As we all look to the possibility of a composers union, it’s interesting to consider what affect the implementation of uniform union rules and guidelines might have on the composing business, especially when it comes to the abusive practice of ghostwriting.
Let’s define ghostwriting very specifically: it’s the practice of a “name” composer hiring a secondary composer to write original music for a project and refusing to allow the secondary composer to claim proportional authorship on the cue sheet for his or her original music. Being a ghostwriter also usually comes with a demand of silence about your work. Being a ghostwriter has nothing to do with screen credit, but does have to do with cue sheet credit, which is widely recognized as the official record of authorship for a musical composition and can and often is the basis of years or decades of royalty earnings.
In many cases, being a ghostwriter is a bit like being a musical mistress.
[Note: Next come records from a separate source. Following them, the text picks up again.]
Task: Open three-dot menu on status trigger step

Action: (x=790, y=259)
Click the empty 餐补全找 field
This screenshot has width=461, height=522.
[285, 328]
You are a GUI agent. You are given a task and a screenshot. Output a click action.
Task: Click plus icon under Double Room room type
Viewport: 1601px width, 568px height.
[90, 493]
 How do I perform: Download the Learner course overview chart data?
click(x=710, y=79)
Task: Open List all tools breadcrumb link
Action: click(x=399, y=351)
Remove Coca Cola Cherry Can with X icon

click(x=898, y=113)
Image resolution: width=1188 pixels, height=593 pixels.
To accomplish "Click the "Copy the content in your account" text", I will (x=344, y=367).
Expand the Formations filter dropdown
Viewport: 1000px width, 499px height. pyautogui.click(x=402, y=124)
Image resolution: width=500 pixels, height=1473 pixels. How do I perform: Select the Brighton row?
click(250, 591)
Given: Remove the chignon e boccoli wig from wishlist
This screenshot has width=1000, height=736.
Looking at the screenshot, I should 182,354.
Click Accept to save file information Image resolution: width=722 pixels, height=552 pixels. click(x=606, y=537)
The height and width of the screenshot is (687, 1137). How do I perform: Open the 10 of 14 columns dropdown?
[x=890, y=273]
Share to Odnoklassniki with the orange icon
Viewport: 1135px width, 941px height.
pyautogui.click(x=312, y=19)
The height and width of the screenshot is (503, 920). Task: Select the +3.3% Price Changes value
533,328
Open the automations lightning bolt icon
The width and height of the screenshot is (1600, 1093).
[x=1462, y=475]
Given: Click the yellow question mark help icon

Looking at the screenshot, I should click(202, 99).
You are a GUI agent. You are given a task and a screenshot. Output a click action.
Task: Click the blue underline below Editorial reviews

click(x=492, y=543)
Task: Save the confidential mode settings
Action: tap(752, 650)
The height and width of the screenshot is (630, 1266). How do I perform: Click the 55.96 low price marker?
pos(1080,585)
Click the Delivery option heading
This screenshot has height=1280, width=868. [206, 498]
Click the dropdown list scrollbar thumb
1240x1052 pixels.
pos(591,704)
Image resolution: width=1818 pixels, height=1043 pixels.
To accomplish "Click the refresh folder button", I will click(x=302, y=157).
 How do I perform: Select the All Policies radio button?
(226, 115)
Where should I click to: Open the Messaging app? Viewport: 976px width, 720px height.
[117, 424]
You’re paid well for your services, but if you talk about it or dare publicly take credit for your “work”, it can have career-damaging consequences for you and your “employer”. And if a ghostwriter is not working under a written agreement with the hiring composer or the production, the ghostwriter may actually have a claim for copyright – something that the production company hiring the “name” composer might find distressing to say the least – especially if the use of the ghostwriter was kept secret, as it usually is the case, from the production company.
We can contrast this to the far more ethical practice of hiring additional composers for a project, where the additional composers are hired, paid, and are listed on cue sheets as the authors for the music they wrote. If they co-wrote with the hiring composer, then both are listed according to the amount of original creative material from each composer contained in a cue. They often appear as “Additional Music By” or “Orchestrators” in the screen credits, but most importantly they are able to claim official authorship or co-authorship of the music they write. I have absolutely no problem with the practice of hiring additional composers, which I consider to be the fair and correct way to handle things when a composer is forced by time constraints or other reasons to hire additional composers for a project.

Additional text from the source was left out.